# Predicated Recursive Descent grammar for JSON
# Fully commented version, with a couple optimizations
# Passes all of the parsing tests in https://github.com/nst/JSONTestSuite
json ::= element $become EOF
EOF ::= @eof
# A @ indicates a "predicate" or "guard". They may only appear at the start of a given alternation.
# Predicates/guards tell the parser exactly what path to follow.
# The parser performs no memoization and no backtracking.

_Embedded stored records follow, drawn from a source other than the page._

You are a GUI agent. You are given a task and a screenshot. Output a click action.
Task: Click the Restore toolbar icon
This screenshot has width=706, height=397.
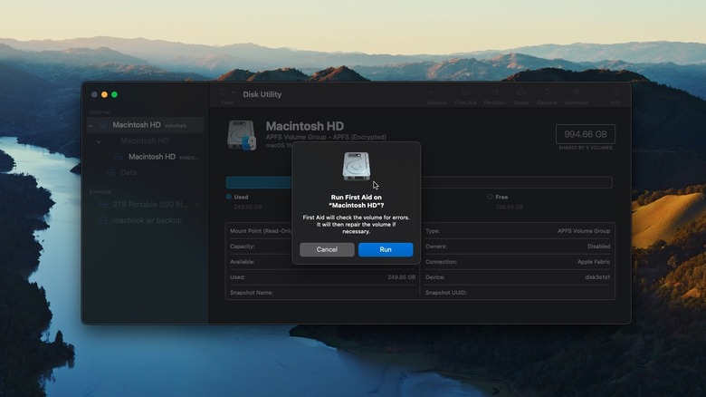547,95
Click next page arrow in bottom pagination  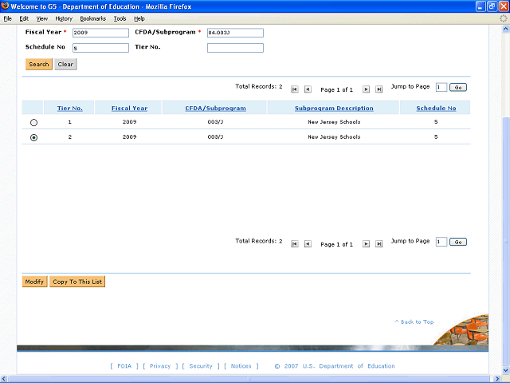point(367,244)
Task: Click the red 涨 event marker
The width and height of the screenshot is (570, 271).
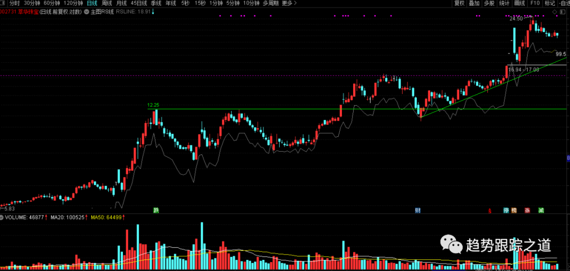Action: pos(527,210)
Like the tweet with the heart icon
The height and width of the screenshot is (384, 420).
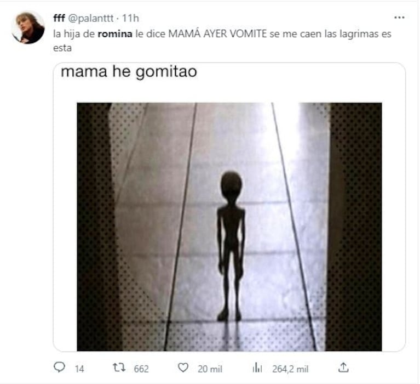tap(183, 368)
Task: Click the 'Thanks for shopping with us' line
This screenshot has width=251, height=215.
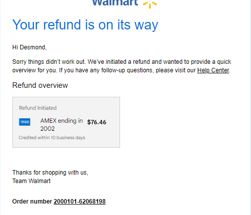Action: coord(50,173)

# (The lack of backtracking or memoization means that impure hooks are safe. This is a big difference from PEG.)
element ::=
@peek(0, "{") object
| @peek(0, "[") array
# A``r is a type of regex that only looks at the front of the token. It ignores the rest.
# Meaning, it doesn't have an implicit \z at the end. Also, it never ever affects tokenization. R``r also never affects tokenization.

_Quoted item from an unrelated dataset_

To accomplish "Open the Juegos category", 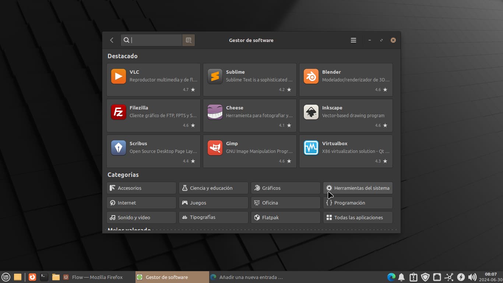I will pyautogui.click(x=214, y=203).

# (r``r, lowercase, DOES affect tokenization.)
| @peekr(0, A`[0-9\-]`r) number
| @peekr(0, A`"`r) string
| A`[tfn]`r # true|false|null
object ::=
@peek(1, "}") $pruned "{" "}"
| $pruned "{" members "}"
# $become is essentially an "optimized tail call". It tells the parser to continue in-place, but with the set of choices in the next rule.
# The main reason is for building flat lists instead of deep recursive ones.
# But it can also be used to clean up left-factorization, or split a given production/alternation into two choices partway through.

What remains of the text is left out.